Pameran “Pinara Pitu” merupakan kolaborasi Kelompok 7 SDI 1990 bersama Gurat Art Project bagian dari Komunitas Budaya Gurat Indonesia (KBGI) yang dimulai pada awal tahun 2024 ini. Berawal dari pertemuan internal Kelompok 7 terlebih dahulu, selanjutnya diajukan kepada Gurat Art Project.
“Permintaan dari pada Kelompok 7 memang menginginkan bukan sekedar pameran reuni yang menunjukkan karya terbaru saja. Saat mengetahui tempatnya di Santrian Art Gallery, kami dari Gurat Art Project langsung ke lapangan untuk menentukan bagaimana menghadirkan yang lampau sampai yang kini,” kata Kurator Gurat Art Project yang dieakili Savitri.
Pameran “Pinara Pitu” tidak saja menghadirkan karya-karya terbaru, tetapi juga kerja kurasi yang komprehensif, mulai dari menata kembali arsip kelompok 7 SDI yang disimpan baik di museum dan oleh para anggotanya. Selain itu, mengkonfirmasi serta menggali pernyataan langsung sang perupa beserta kesaksian para pihak terkait yang mengikuti perjalanan mereka.

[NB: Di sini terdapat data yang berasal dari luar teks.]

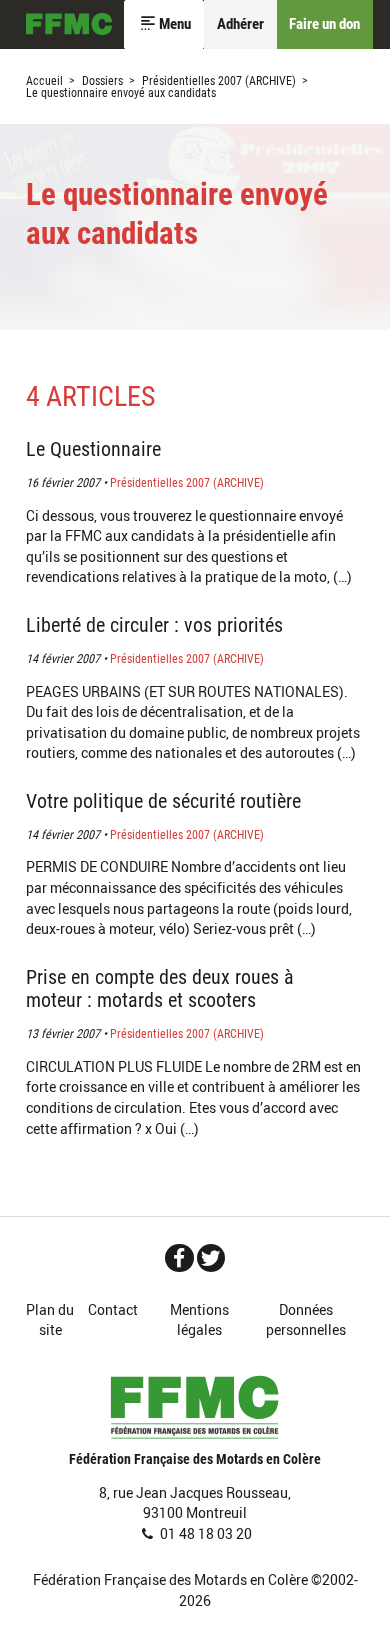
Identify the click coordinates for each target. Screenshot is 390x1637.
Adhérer (240, 24)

“Pinara Pitu” menjadi tajuk yang diambil dari konsep Genta Pinara Pitu dalam Lontar Prakempa dan Aji Gurnita, sebuah teks Bali yang menguraikan tentang filosofis tujuh suara alam semesta yang berevolusi menjadi nada instrumental berbagai gamelan Bali.
Pameran “Pinara Pitu” diharapkan bisa menjadi sebuah pintu masuk untuk melihat dinamika dan pergerakan artistik serta estetik Kelompok 7 SDI 1990 – melihat dan memaknai bersama apa yang Kelompok 7 telah hadirkan dalam medan sosial seni rupa Bali. “Kami berterima kasih kepada pihak Neka Art Museum, Museum Rudana, kolega-kolega Kelompok 7 SDI yang sudah bersedia berkontribusi arsip serta testimoni untuk pameran ini,” ucap Savitri senang.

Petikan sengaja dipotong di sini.